• **DATA SECTION**:

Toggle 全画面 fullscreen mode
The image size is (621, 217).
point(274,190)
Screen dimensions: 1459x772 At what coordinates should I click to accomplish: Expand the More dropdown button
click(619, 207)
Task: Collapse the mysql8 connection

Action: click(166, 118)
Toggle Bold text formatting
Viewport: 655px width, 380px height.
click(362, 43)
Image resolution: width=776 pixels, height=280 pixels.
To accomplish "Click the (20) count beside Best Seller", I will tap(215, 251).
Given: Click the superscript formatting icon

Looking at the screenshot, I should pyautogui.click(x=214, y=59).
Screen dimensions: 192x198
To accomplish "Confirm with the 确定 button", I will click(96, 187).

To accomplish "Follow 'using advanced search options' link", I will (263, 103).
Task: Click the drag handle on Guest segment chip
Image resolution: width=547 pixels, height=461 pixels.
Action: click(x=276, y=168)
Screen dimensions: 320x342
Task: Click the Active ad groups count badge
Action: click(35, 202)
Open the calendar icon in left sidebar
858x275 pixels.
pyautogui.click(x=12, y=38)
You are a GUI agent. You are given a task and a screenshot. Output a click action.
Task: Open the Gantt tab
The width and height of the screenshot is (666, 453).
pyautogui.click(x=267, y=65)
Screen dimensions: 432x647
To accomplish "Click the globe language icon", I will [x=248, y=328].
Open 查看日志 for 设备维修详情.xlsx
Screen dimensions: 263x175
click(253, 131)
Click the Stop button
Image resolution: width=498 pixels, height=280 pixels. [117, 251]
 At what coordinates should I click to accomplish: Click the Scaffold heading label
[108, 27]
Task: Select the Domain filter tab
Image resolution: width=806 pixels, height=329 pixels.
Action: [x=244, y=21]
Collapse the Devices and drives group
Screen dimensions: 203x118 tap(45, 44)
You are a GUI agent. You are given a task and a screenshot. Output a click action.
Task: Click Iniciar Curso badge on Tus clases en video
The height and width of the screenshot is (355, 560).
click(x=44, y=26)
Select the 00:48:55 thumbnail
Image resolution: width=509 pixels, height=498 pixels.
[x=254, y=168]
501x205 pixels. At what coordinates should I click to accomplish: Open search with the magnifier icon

• **WHAT YOU SHOULD DO**: Give the number of lines in the listing above that contain the word "search", with no other text.

• **EXERCISE OUTPUT**: 2